Prominent AI Agent platforms and their approach:
Microsoft: Through products like Microsoft Copilot and Dynamics 365, Microsoft has positioned itself as a go-to enterprise solution for integrating AI into everyday business tasks. With its OpenAI partnership, Microsoft offers users tools embedded directly in software like Microsoft 365, allowing employees to automate document generation, data analysis, and workflow management across productivity tools. The tech giant will release ten new autonomous agents designed to augment sales, service, finance, and supply chain teams.This seamless integration into widely used platforms is helping businesses streamline complex processes, making Microsoft a major player in AI-driven enterprise solutions.
Anthropic and OpenAI: Both Anthropic’s Claude and OpenAI’s GPT models power a wide range of intelligent agents that automate knowledge-based tasks, from customer service responses to content generation and complex planning functions. OpenAI, with its GPT-based ChatGPT, has achieved mainstream adoption in customer support and business operations, enabling tasks like summarizing meetings, drafting responses, and interpreting vast data contexts. Anthropic’s Claude models emphasize explainability and user safety, making them popular in sensitive domains like healthcare and legal advisory.
Skyvern: Skyvern employs Large Language Models (LLMs) and computer vision to automate tasks on complex, visually dense web interfaces. Skyvern’s approach uses contextual prompts and computer vision to interact with web elements dynamically, enabling it to adapt to website layout changes without relying on brittle rules like XPath. This makes it highly effective for web scraping, data collection, and e-commerce management across diverse platforms.
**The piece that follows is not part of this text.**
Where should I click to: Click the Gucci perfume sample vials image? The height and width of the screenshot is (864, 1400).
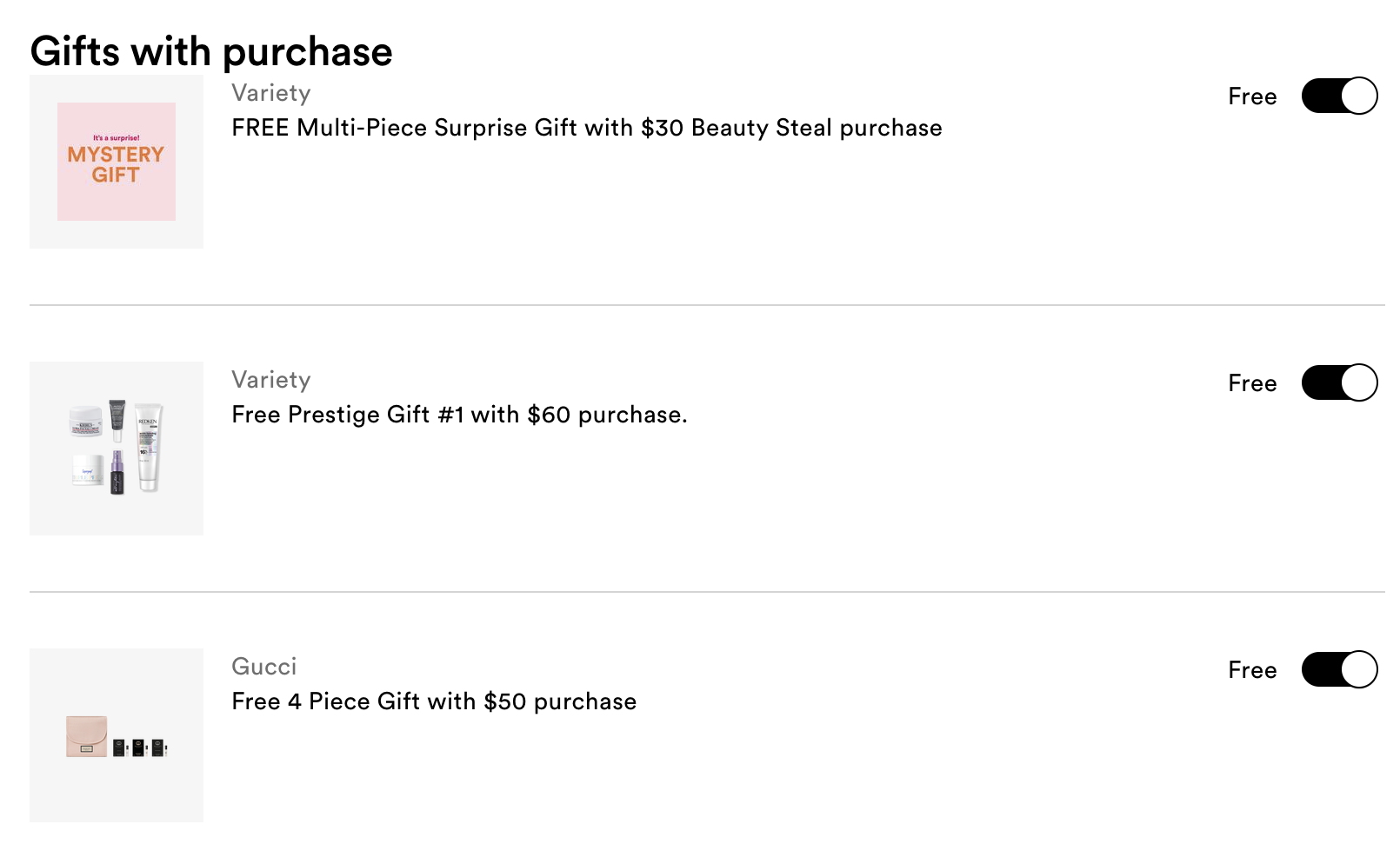point(140,747)
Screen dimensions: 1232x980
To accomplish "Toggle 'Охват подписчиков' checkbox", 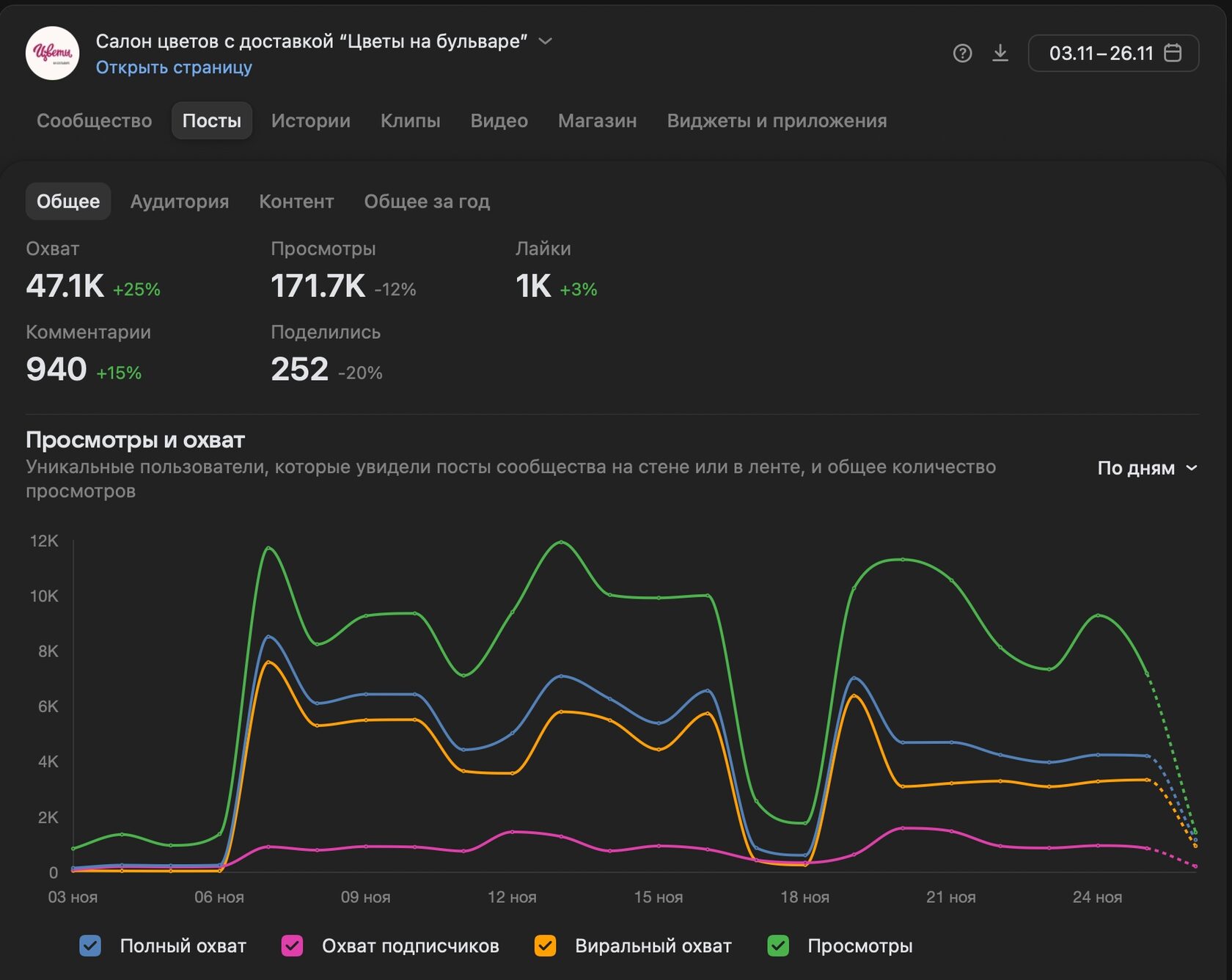I will [292, 946].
Imbue: This company are tackling automation with an innovative approach known as “Mixture of Experts” (MoE) architecture. By segmenting tasks into sub-tasks handled by specialized agents, their frameworks can perform complex workflows with human-like efficiency. This allows for modular automation where tasks can be optimized and scaled according to needs, making MoE architectures suitable for dynamic, high-complexity environments, such as software development and project management.
We are in the era of agentive automation where AI not only follows commands but also reasons, adapts, and acts with contextual awareness. This shift brings a level of flexibility, scalability, and productivity that is transforming industries across sectors, from customer service to legal compliance, and advertising — making advanced automation a vital component of the modern enterprise ecosystem.
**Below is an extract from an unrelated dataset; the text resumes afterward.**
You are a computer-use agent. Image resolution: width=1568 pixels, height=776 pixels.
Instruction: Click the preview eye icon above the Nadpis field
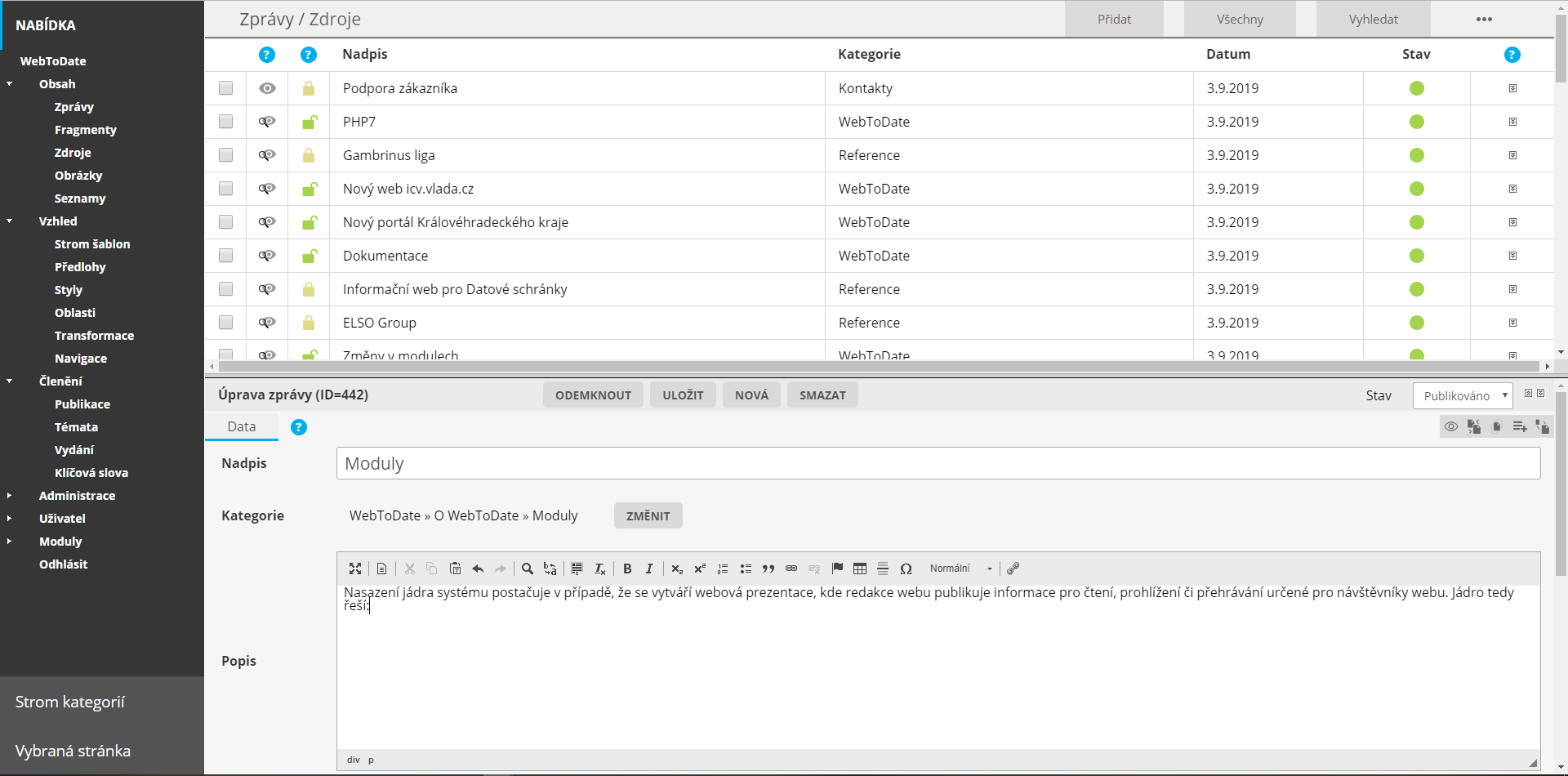pos(1451,426)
The Future of Agentive Automation: What Lies Ahead
Increased Autonomy and Collaboration: Future systems will have even greater autonomy, capable of interacting with other systems and humans in ways that feel increasingly seamless. For example, we might see AI-driven project managers that can autonomously schedule and assign tasks based on resource availability, deadlines, and priority changes, all while coordinating with human team members for approval.
Contextual Intelligence and Real-Time Adaptation: As systems improve, they will likely gain better contextual intelligence, understanding subtleties like intent and mood, even in ambiguous scenarios. For example, a customer service AI might adapt its response tone based on user frustration levels, offering escalated solutions or human intervention only when necessary.
Interoperability and Hybrid Human-AI Workflows: Future agentive systems will be increasingly interoperable, allowing hybrid workflows where human intuition and AI efficiency blend seamlessly. A doctor, for instance, might rely on an AI assistant to analyze medical histories and suggest treatment options, all while retaining the final decision-making power. This hybrid model will enhance human work rather than replace it.
There’s also a segment of vertical models, which is the topic for a different post. Build on!